TASK: If a line of the material contains "sidebar", copy it.

INPUT DATA:
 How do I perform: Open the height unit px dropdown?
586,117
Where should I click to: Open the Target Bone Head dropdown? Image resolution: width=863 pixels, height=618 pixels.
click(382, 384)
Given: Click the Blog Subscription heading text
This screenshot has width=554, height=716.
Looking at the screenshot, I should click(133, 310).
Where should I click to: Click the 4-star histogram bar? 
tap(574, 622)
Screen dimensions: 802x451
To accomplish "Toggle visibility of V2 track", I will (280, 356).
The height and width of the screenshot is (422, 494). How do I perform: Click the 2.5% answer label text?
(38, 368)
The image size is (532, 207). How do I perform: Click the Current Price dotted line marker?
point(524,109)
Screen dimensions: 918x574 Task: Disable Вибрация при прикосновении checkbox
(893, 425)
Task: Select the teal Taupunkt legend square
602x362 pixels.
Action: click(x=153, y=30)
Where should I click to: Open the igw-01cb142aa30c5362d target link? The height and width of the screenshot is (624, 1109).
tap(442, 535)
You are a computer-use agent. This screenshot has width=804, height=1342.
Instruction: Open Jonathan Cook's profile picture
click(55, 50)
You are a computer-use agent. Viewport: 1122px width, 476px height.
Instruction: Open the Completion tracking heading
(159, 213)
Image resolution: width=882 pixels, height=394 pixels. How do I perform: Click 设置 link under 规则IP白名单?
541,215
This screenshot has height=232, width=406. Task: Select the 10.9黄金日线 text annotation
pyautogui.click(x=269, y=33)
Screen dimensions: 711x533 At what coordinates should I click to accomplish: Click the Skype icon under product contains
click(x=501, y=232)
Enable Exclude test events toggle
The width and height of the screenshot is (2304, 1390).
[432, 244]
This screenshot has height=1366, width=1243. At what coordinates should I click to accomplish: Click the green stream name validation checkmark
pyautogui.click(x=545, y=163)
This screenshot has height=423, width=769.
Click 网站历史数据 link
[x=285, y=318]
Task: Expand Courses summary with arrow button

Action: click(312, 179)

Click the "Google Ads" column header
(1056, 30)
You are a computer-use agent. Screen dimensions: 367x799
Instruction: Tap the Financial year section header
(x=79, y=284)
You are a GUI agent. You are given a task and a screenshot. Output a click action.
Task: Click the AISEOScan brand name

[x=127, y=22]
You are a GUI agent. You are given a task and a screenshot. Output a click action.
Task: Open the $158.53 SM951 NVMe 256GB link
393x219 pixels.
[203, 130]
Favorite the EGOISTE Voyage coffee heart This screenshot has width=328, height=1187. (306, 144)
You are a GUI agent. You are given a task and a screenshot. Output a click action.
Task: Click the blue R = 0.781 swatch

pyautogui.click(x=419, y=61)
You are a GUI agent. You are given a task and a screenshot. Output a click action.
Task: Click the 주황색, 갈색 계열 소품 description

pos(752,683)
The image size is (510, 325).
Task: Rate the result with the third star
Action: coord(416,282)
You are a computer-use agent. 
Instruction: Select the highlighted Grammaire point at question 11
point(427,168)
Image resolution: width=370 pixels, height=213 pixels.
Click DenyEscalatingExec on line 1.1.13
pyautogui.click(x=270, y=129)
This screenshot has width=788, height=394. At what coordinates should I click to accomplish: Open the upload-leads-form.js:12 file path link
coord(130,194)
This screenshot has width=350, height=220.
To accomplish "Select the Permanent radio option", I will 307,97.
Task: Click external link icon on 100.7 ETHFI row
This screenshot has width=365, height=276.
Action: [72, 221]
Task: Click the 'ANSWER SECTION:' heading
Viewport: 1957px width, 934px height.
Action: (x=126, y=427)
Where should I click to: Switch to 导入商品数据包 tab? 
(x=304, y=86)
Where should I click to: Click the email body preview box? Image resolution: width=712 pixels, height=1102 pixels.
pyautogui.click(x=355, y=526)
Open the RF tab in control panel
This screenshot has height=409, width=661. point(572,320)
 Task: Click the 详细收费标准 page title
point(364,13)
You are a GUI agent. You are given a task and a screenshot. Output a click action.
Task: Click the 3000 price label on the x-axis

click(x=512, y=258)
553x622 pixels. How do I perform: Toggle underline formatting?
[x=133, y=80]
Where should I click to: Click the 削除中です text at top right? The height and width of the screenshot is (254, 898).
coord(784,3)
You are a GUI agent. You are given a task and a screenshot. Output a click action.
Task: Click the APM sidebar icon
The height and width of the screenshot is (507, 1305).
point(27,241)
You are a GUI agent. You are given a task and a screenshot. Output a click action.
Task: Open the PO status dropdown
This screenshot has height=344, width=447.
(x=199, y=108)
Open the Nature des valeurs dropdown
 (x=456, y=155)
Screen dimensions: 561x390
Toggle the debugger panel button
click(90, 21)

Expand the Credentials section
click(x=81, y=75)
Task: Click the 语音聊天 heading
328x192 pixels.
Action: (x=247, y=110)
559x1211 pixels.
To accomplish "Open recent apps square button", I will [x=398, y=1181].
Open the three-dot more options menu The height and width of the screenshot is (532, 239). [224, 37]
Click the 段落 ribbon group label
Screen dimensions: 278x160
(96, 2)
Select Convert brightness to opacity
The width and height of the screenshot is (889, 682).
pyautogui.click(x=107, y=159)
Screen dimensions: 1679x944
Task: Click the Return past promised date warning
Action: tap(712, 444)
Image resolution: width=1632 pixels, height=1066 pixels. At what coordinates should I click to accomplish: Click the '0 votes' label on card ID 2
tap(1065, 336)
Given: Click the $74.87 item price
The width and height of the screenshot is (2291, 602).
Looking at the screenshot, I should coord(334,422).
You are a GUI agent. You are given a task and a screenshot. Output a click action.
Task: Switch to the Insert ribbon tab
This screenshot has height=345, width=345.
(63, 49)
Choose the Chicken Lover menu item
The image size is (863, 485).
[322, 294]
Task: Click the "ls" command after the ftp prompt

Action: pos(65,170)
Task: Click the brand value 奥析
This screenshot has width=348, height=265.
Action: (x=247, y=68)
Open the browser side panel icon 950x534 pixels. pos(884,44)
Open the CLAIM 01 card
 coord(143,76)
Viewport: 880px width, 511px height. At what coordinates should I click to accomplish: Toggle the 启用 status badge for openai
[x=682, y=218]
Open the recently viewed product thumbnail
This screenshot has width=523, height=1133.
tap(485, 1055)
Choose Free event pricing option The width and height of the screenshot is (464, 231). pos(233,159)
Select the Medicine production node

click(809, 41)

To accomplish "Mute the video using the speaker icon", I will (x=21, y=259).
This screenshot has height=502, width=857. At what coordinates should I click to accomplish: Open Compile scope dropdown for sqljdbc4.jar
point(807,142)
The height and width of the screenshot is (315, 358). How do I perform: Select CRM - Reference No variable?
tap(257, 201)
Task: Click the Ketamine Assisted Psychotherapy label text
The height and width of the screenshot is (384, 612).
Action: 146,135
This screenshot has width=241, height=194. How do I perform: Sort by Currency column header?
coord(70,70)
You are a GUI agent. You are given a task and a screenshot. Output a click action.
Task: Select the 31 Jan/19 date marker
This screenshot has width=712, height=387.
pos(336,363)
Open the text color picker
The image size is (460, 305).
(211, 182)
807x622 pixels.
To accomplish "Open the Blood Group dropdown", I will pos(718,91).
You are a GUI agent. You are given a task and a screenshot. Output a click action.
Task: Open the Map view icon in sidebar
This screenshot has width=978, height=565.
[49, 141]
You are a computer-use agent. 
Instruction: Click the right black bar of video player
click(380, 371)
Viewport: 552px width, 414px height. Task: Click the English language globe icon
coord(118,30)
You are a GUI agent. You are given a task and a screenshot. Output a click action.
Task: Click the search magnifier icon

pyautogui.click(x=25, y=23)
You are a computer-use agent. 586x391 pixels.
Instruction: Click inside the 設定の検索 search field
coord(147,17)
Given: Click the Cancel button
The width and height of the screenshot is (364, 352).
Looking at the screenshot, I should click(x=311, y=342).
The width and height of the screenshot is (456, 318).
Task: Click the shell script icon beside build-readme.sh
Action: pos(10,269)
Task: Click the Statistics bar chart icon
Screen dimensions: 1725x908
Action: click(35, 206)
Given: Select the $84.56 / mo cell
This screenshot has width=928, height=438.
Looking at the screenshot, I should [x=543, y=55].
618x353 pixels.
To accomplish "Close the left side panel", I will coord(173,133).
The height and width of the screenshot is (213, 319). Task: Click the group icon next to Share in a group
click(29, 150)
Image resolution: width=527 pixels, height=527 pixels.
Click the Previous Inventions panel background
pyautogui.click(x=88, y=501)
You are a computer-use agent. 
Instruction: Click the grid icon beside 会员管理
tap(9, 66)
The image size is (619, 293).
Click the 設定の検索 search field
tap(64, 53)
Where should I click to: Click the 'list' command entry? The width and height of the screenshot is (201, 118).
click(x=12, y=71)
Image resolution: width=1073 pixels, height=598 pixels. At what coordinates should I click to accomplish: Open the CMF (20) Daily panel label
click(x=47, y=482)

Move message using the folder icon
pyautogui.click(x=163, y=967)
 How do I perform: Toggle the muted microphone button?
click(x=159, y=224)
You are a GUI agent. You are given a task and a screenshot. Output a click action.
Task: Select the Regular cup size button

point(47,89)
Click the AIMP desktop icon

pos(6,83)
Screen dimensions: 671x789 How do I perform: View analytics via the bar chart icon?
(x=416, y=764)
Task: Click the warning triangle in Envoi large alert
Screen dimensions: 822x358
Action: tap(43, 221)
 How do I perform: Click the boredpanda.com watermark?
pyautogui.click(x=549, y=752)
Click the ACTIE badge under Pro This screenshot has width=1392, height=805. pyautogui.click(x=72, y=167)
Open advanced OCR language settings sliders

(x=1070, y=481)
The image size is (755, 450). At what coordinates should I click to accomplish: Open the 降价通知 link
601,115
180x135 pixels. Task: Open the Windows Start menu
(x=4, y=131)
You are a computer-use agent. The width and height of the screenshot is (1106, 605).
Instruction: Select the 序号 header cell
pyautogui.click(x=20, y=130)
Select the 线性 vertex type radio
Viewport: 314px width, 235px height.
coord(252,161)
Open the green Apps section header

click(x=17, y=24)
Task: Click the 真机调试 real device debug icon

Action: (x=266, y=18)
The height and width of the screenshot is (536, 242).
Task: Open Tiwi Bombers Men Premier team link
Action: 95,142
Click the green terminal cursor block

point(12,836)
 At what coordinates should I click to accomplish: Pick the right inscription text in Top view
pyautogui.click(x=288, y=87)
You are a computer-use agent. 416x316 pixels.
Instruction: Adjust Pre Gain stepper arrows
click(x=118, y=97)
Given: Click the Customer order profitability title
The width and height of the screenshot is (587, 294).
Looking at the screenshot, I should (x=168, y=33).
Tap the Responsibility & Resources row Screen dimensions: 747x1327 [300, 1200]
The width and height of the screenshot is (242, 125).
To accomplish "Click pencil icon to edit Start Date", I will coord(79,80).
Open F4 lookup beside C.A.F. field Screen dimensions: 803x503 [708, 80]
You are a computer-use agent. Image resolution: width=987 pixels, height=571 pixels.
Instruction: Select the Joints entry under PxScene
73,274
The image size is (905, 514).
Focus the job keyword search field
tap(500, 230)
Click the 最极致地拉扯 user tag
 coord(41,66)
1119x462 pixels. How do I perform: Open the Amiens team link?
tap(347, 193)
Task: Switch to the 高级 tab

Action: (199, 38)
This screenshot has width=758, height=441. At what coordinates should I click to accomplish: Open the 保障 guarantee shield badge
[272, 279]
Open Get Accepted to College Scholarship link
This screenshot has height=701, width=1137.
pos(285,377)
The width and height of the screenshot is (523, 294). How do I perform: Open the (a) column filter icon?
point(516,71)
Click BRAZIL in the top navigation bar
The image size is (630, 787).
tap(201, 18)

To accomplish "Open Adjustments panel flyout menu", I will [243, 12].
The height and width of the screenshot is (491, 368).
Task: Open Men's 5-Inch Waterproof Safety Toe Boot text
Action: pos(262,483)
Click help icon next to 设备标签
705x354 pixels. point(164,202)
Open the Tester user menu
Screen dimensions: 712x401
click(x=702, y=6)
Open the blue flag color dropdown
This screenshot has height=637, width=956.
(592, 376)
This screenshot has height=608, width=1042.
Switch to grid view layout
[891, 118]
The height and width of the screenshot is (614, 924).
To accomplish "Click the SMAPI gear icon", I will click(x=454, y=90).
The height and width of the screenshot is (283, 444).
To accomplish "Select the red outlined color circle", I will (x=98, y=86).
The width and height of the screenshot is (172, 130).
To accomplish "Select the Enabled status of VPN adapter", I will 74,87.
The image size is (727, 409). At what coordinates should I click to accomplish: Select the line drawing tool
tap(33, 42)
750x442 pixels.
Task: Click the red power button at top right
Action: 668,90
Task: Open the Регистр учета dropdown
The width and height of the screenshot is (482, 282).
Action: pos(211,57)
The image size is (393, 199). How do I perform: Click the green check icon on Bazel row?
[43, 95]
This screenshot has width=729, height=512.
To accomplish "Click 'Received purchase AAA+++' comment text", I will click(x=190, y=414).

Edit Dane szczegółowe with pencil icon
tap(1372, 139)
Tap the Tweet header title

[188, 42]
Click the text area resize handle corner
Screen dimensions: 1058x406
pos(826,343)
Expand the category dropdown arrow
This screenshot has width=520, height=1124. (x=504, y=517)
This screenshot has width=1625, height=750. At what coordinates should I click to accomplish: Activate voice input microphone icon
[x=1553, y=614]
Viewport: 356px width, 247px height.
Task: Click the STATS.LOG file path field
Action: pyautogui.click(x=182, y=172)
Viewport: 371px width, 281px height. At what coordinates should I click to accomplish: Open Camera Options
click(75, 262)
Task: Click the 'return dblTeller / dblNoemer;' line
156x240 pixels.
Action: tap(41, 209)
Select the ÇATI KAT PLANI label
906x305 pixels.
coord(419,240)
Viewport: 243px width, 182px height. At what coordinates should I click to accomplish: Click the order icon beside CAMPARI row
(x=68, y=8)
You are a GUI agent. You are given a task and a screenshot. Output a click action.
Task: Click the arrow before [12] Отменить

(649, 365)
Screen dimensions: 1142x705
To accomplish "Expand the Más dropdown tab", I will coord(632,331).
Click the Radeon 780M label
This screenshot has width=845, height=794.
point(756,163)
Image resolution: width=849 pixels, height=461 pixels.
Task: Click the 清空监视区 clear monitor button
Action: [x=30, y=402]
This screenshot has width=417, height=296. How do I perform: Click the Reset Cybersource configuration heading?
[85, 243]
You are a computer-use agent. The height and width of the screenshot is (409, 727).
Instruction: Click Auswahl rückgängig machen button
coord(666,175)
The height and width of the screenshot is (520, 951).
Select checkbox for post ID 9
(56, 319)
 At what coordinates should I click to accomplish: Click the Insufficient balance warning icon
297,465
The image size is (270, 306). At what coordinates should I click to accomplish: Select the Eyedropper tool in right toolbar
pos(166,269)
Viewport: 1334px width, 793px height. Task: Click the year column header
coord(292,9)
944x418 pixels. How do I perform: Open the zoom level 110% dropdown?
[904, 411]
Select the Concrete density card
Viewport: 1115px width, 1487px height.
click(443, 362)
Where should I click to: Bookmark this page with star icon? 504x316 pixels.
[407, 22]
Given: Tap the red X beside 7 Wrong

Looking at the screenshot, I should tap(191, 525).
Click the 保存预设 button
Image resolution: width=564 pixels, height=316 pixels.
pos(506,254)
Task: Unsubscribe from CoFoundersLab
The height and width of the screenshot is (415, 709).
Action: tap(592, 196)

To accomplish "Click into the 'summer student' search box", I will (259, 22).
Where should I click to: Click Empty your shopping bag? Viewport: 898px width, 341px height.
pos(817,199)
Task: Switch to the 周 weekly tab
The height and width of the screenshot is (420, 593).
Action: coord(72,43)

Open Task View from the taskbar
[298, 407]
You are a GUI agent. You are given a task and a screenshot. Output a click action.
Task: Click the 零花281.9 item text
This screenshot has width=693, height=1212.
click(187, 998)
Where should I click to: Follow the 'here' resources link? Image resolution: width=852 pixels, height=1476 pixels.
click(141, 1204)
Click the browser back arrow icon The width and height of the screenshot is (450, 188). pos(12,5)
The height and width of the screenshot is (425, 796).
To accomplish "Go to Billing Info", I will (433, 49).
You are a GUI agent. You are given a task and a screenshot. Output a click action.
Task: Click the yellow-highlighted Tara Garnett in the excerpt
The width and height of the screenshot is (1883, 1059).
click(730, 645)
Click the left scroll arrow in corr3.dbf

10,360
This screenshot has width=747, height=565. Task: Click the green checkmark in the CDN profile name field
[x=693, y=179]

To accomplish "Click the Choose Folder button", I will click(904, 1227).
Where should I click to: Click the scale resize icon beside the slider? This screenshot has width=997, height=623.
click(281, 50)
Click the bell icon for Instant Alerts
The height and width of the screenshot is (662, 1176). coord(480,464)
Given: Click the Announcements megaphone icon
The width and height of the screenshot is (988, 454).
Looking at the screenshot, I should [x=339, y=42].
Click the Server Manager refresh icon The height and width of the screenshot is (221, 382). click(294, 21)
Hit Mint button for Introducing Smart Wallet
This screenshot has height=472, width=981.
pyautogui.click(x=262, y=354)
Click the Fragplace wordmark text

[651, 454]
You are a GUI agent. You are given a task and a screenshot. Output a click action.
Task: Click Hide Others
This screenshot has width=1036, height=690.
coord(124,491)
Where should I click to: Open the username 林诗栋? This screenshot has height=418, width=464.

OUTPUT OF THE EXERCISE:
Task: Click the APM sidebar icon
Task: Open the Map view icon in sidebar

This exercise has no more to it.